Genotype-Phenotype Analysis and Mutation Spectrum in a Cohort of Chinese Patients With Congenital Nystagmus

Purpose Congenital nystagmus (CN) is a genetically and clinically heterogeneous ocular disorder that manifests as involuntary, periodic oscillations of the eyes. To date, only FRMD7 and GPR143 have been reported to be responsible for causing CN. Here, we aimed to identify the disease-causing mutations and describe the clinical features in the affected members in our study. Methods All the subjects underwent a detailed ophthalmic examination. Direct sequencing of all coding exons and splice site regions in FRMD7 and GPR143 and a mutation assessment were performed in each patient. Results We found 14 mutations in 14/37 (37.8%) probands, including 9 mutations in the FRMD7 gene and 5 mutations in the GPR143 gene, seven of which are novel, including c.284G>A(R95K), c.964C>T(P322S), c.284+10T>G, c.901T>C (Y301H), and c.2014_2023delTCACCCATGG(S672Pfs*12) in FRMD7, and c.250+1G>C, and c.485G>A (W162*) in GPR143. The mutation detection rate was 87.5% (7/8) of familial vs 24.1% (7/29) of sporadic cases. Ten mutations in 25 (40%) non-syndromic subjects and 4 mutations in 12(33%) syndromic subjects were detected. A total of 77.8% (7/9) of mutations in FRMD7 were concentrated within the FERM and FA domains, while all mutations in GPR143 were located in exons 1, 2, 4 and 6. We observed that visual acuity tended to be worse in the GPR143 group than in the FRMD7 group, and no obvious difference in other clinical manifestations was found through comparisons in different groups of patients.

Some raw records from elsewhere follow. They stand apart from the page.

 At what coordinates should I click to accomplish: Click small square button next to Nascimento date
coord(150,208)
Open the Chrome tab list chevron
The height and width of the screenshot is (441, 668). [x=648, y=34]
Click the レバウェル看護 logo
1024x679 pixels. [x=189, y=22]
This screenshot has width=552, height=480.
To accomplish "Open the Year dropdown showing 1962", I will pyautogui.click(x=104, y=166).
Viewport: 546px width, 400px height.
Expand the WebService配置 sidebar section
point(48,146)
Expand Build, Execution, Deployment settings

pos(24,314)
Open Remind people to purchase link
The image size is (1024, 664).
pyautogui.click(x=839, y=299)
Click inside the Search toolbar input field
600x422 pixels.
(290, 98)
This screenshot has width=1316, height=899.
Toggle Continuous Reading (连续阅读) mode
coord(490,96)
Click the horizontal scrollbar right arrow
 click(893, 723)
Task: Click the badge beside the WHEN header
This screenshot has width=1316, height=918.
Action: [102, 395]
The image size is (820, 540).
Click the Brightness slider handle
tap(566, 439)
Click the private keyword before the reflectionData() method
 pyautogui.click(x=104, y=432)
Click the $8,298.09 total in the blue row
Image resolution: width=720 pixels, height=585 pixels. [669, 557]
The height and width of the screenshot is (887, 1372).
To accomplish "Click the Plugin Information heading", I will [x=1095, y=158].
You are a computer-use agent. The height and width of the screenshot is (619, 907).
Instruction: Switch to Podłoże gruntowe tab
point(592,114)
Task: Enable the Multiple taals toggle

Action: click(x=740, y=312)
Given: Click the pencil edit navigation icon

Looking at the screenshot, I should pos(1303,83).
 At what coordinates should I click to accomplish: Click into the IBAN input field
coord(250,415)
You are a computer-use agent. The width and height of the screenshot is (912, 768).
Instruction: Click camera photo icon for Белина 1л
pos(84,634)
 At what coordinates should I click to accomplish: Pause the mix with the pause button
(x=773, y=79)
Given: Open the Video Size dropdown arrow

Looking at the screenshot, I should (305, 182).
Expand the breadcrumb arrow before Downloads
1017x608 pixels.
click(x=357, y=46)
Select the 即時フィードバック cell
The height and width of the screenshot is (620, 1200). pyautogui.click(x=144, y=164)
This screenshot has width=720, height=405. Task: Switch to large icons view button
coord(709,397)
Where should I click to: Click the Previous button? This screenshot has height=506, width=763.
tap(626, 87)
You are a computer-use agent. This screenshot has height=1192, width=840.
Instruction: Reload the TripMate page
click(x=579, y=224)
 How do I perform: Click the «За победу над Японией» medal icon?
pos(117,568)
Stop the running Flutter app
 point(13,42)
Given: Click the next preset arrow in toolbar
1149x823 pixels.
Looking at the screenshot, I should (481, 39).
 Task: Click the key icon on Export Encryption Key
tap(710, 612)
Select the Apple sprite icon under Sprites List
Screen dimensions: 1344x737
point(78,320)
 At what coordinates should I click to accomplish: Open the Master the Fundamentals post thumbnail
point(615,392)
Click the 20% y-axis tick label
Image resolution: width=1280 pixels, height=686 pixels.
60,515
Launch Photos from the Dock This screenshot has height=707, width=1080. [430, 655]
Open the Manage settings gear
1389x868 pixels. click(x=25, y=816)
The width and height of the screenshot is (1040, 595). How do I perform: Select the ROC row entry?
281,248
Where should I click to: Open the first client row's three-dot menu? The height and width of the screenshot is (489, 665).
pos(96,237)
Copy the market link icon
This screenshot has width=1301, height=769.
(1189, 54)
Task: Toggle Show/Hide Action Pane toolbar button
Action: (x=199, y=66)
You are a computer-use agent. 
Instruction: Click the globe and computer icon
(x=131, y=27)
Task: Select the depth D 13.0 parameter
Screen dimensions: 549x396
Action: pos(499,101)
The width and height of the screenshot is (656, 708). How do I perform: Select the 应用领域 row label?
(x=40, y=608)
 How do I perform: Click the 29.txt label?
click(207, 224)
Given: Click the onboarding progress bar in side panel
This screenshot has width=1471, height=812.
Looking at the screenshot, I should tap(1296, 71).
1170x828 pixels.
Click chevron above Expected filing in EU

Conclusions This study identified 14 mutations (7 novel and 7 known) in 8 familial and 29 sporadic patients with congenital nystagmus, expanding the mutational spectrum and validating FRMD7 and GPR143 as mutation hotspots. These findings also revealed a significant difference in the screening rate between different groups of participants, providing new insights for the strategy of genetic screening and early clinical diagnosis of CN.